3D Printed Pharmaceutical Systems for Personalized Treatment in Metabolic Syndrome

The current healthcare system is widely based on the concept of “one size fit for all”, which emphasizes treating a disease by prescribing the same drug to all patients with equivalent doses and dosing frequency. This medical treatment scenario has shown varied responses with either no or weak pharmacological effects and exaggerated adverse reactions preceded by more patient complications. The hitches to the concept of “one size fits all” have devoted the attention of many researchers to unlocking the concept of personalized medicine (PM). PM delivers customized therapy with the highest safety margin for an individual patient’s needs. PM has the potential to revolutionize the current healthcare system and pave the way to alter drug choices and doses according to a patient’s clinical responses, providing physicians with the best treatment outcomes.

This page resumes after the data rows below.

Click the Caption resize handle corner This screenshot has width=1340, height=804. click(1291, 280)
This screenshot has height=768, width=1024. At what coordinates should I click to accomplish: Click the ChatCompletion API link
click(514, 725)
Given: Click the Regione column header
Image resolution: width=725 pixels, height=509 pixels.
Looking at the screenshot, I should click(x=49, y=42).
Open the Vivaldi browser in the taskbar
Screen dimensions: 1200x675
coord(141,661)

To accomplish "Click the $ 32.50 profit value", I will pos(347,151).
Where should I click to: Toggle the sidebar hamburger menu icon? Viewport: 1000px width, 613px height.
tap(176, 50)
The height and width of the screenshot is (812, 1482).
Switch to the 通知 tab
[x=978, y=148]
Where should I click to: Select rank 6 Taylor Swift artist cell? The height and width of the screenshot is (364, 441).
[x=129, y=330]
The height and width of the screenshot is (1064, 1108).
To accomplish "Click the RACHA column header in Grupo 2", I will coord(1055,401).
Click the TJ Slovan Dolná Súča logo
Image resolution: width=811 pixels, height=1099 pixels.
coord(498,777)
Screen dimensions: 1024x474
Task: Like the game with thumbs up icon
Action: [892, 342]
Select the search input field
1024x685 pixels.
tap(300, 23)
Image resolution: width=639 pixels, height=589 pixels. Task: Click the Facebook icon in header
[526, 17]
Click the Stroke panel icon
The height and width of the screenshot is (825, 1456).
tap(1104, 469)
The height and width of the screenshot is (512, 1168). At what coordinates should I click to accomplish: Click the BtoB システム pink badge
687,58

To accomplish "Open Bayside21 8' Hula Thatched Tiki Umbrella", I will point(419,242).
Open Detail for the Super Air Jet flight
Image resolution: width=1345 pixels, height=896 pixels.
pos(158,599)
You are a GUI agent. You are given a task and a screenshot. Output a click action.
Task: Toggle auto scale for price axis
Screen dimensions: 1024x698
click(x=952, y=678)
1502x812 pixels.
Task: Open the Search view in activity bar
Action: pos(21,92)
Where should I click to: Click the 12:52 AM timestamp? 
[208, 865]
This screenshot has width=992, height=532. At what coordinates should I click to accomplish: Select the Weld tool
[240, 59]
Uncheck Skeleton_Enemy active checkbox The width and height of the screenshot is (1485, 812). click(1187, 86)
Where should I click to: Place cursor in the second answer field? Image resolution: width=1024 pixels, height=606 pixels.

The 3D printing technique is a solid-form fabrication method whereby successive layers of materials based on computer-aided designs were deposited to form 3D structures. The 3D printed formulation achieves PM goals by delivering the desired dose according to patient needs and drug release profile to achieve a patient’s personal therapeutic and nutritional needs. This pre-designed drug release profile attains optimum absorption and distribution, exhibiting maximum efficacy and safety profiles. This review aims to focus on the role of the 3D printing technique as a promising tool to design PM in metabolic syndrome (MS).

1. Introduction

Metabolic syndrome (MS) is a cluster of metabolic abnormalities characterized by hypertension, central obesity, insulin resistance, and dyslipidemia [1]. Patients with MS are closely linked to an elevated risk of developing diabetes and cardiovascular disease (CVD) [2,3]. The prevalence of MS in the adult population ranges from 20 to 25%, and in children up to 19%, whereas in patients with type II diabetes mellitus, it can reach up to 80% [4,5,6,7,8]. The low levels of high-density lipoprotein (HDL) followed by abdominal obesity is one of the observed components of MS. The dominance of obesity and type II diabetes often parallels one of the consequences of MS [9]. Patients with MS are at high risk of cardiovascular disease and neurological disorders.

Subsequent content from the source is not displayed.